--- Page ---
With today’s manufactured homes, finding financing is easier than ever before, which is good news if you are looking to purchase a mobile home. Financing a manufactured home is typically more affordable and easier to qualify for than in comparison to a traditional home. Not only are your mortgage payments likely to be less, but also you are generally not required to put a lot of money down either.
Many people purchase manufactured residences for these very reasons. That said, there are specific loan programs and lenders that can assist you with this particular type of housing. Moreover, there are several financing options for manufactured homes on leased land.
Before getting into exactly what those options are, let’s go over some of the basics. For instance, if you do not know what is meant by a home on leased land, that is perfectly okay. Leased land typically refers to mobile home parks and manufactured home communities. Under these circumstances, you are likely purchasing a constructed residence that is already located within a community. As a result, you would be financing your mobile home while paying a lot rent, which is generally affordable.
Financing a manufactured home on leased land, then, does have certain rules and regulations that are often associated with funding, especially with government-backed loan programs. Nevertheless, you can work with a handful of reputable manufactured home lenders to figure out what will work best for you.
--- Dataset extract ---
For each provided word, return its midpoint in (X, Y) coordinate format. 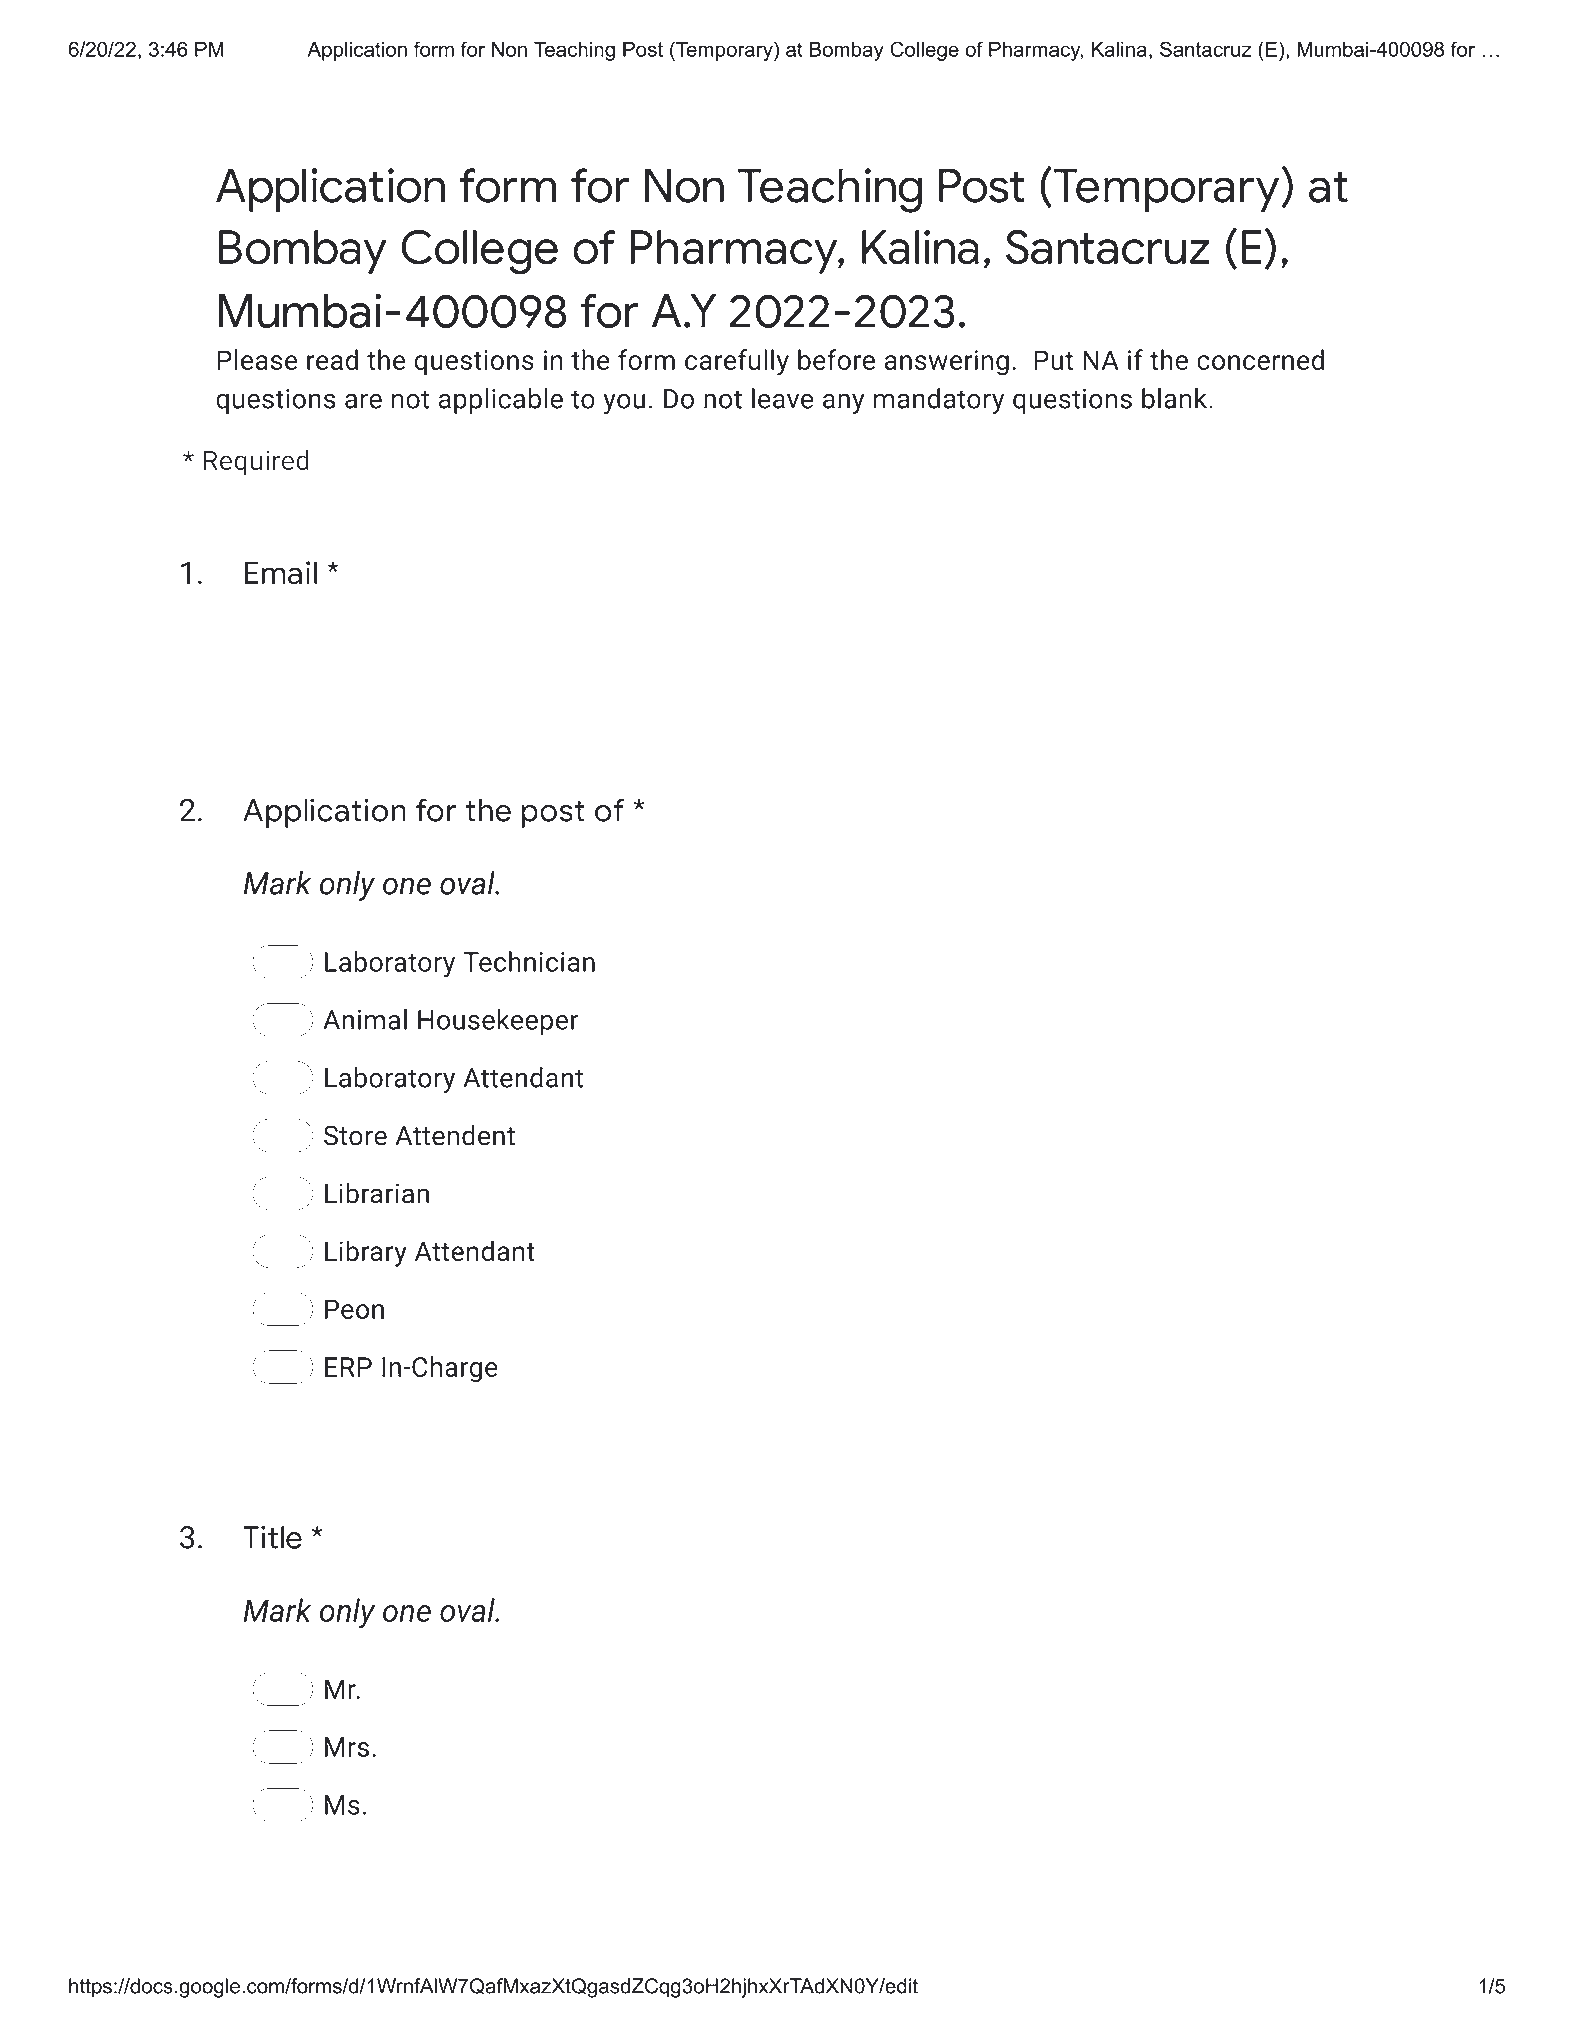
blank (1176, 398)
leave (782, 398)
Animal (365, 1019)
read (332, 359)
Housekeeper (498, 1022)
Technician (529, 961)
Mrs (347, 1747)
---
* _Exercise description_:
Reproduce verbatim the portion of the passage on financing manufactured homes that begins at the words "With today’s manufactured" and stops after "money down either.".

* _Solution to this exercise_:
With today’s manufactured homes, finding financing is easier than ever before, which is good news if you are looking to purchase a mobile home. Financing a manufactured home is typically more affordable and easier to qualify for than in comparison to a traditional home. Not only are your mortgage payments likely to be less, but also you are generally not required to put a lot of money down either.